Presentation #101.05D in the session “Asteroid Surveys: Gotta Catch 'em All”.
Remote spectroscopy plays an important role in studying the surface physics of asteroids. Compared with longer wavelengths, the ultraviolet (UV) waveband has been demonstrated to be more sensitive to some mineral properties by laboratory measurements, space missions, and remote observations [Butterworth et al. 1985, Cloutis et al. 2008, Becker et al. 2020]. There are also evidences that near-UV wavelengths can be sensitive to space weathering effects [Hendrix et al. 2006]. However, although it has been shown that UV spectra can be extremely useful in analyses of planetary surfaces, only the IUE dataset from more than a decade ago and a few scattered UV observations exist for asteroids’ UV dataset. Instrumental noises of IUE make the spectra only reliable between 240nm and 320nm, which leaves observational gaps in near-UV waveband.

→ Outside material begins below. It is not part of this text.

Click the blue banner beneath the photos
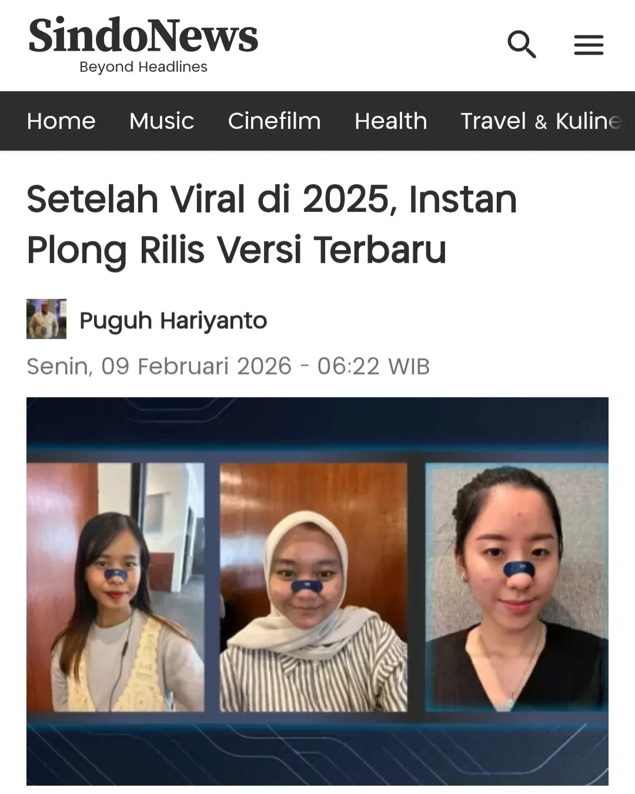The image size is (635, 794). (x=318, y=750)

Besides HST, the Neil Gehrels-Swift observatory is currently the only in-orbit facility that has the UV capability to measure asteroids’ UV spectra. Swift’s UV grism has an effective wavelength range from 170nm to 500nm for the first order [Kuin et al., 2015], which is optimized around 260nm. Since 2010, we have observed 18 asteroids with Swift’s UV grism. To more widely compare with general observations such as optical and infrared spectra, the 18 asteroids were selected to variously cover the broadly used taxonomy (cf. Bus 2002). To study rotation effects, every asteroid was exposed for five or six times with an interval from about 20min to 100min.

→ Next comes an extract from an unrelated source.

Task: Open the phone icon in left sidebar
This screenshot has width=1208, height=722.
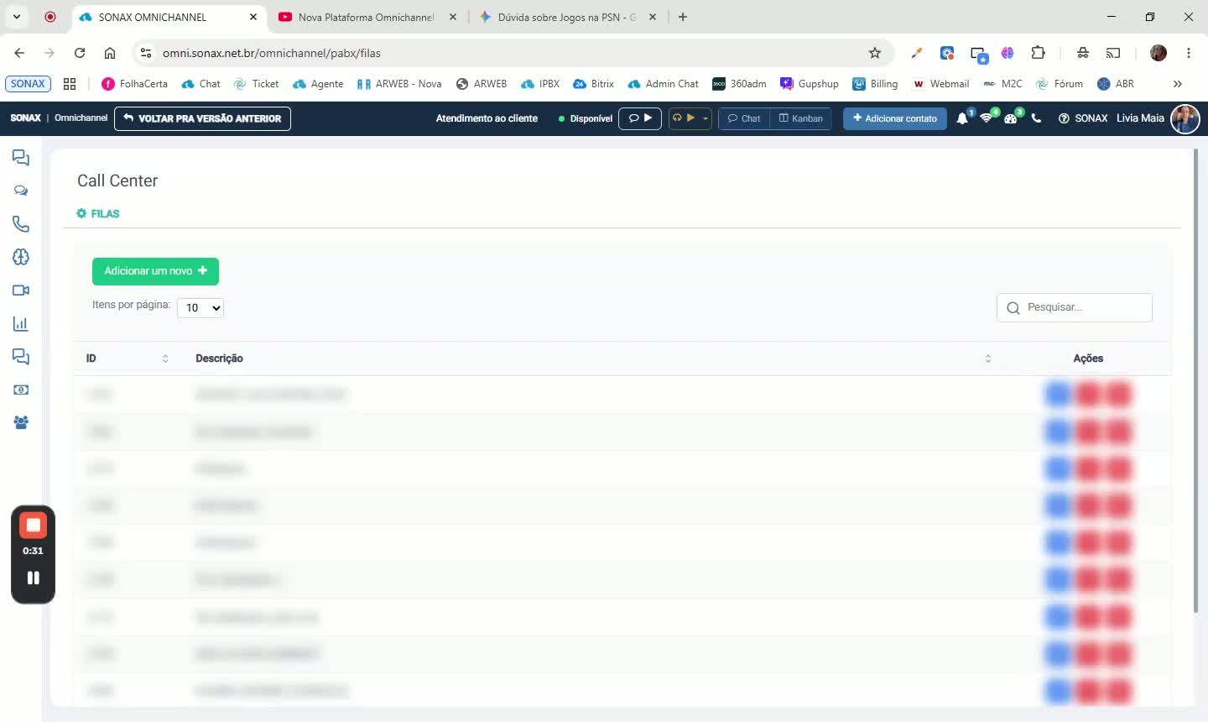Action: pyautogui.click(x=21, y=224)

We have developed a program with the UVOTPY software [Kuin et al. 2015] to analyze the data. The extracted UV flux spectra and derived reflectance spectra reliably covered the waveband between 200nm and 500nm, which well fill the observational gaps, link near UV observations to visible observations, and therefore will benefit comparative study between different wavebands and compositional analysis. For example, In the filled gap of 300-400nm, there are significantly more laboratory studies of meteorites, and planetary analog materials in the RELAB spectral database that can be used to better constrain asteroids’ surface conditions.